Al Balushi, in an interview with the Ministry of Health, added: “Genetic blood disorders are prevalent in the Sultanate, which is why studies such as these can identify blood cells, as well as treatment methods. The study used inexpensive medications that proved effective, and also tested genetic treatments to satisfying results.”

“Thankfully, the Sultanate has an abundance of research labs that can aid in producing medications, and the University of Cambridge has shown interest in studying genetic blood disorders. This is also due to the grants of His Majesty, who has shown interest in scientific research,” she added.

While alpha thalassaemia is a blood disorder that reduces the production of haemoglobin, thus impacting oxygen flow, Al Balushi studied samples of blood that contained the disorder known as Haemoglobin (Hb) S-Oman, also called Omani Sickle Cell Anaemia, which distorts the shape of red blood cells into a shape similar to that of a hat, and can cause extreme cases of pain.

Al Balushi added, “The study at the British Journal of Haematology revealed that the red cells in this anomaly are baffling, as they have all the characteristics of the disease and can cause medium to extreme levels of pain. These cells, nicknamed ‘Oman Type Sickle Cells’ are also rather rare, and have been recorded in only 70 persons in the Sultanate.”

According to the publication, HBS Oman is considered the second rarest form of sickle cell. Carriers can also develop extremely painful symptoms. Al Balushi explained that the genetic anomaly can also spread fast, as it can be inherited and does not require both parents to have the disorder.

The World Health Organisation has also raised awareness over the dangers of thalassaemia.

“Alpha thalassaemia causes hydrops fetalis and perinatal death, often with life-threatening obstetric complications for the mother, and prenatal diagnosis usually leads to termination of pregnancy,” said Bernadette Modell, a professor who specialises in thalassaemia, and Matthew Darlison, who is a member of the World Health Organisation’s Collaborating Centres (WHOCC). “Some cases have recently been saved by intrauterine transfusion, despite a high risk of severe mental and physical handicap.”

“Inherited haemoglobin disorders (sickle-cell disorders and thalassaemia) were originally characteristics of the tropics and subtropics but are now common worldwide due to migration,” they added. “Since they can be controlled cost-effectively by programmes that integrate treatment with carrier detection and genetic counselling, WHO has recommended the global development of these services. However, service development can be unexpectedly challenging, because it requires the inclusion of genetic approaches in health systems.

Modell and Darlison also shared methods of prevention of thalassaemia in the Sultanate. “A policy of detecting carriers and informing them of their risk, and possibilities for reducing it, usually leads to a fall in births and deaths of affected children,” they said. “Requirements are the same for thalassaemias and sickle-cell disorders.
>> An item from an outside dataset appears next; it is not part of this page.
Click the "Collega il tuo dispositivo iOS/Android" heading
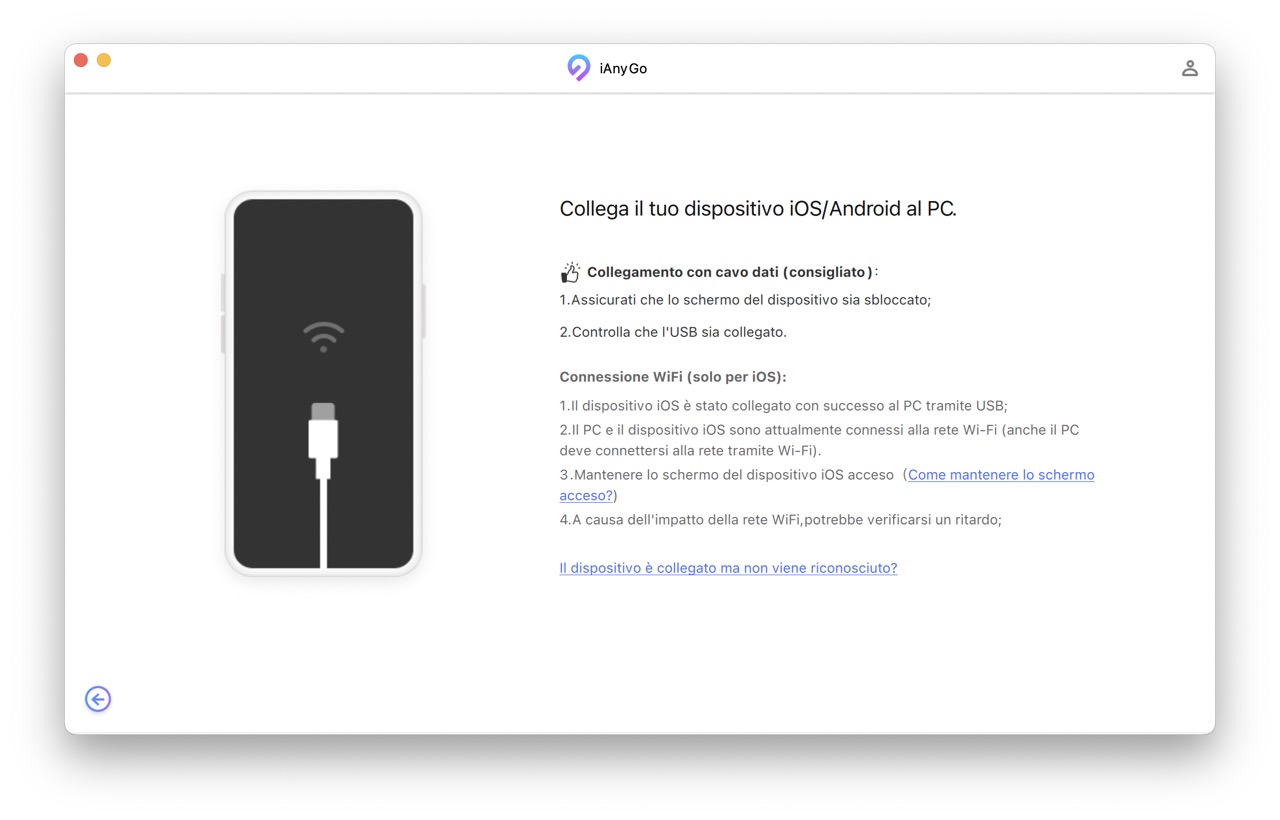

In most countries, the approach develops in three stages.”

“First, retrospectively informing parents with affected children of their 25 per cent recurrence risk allows them to limit the family size and, where average family sizes are typically large, this approach can significantly reduce affected birth prevalence,” they said.

“Second, introduction of prenatal diagnosis for couples with affected children enables them to have a family, but has little further effect on affected birth prevalence. Access may also be limited by economic, medical, social or legal factors. Third, information and prospective carrier screening is provided for the whole population.”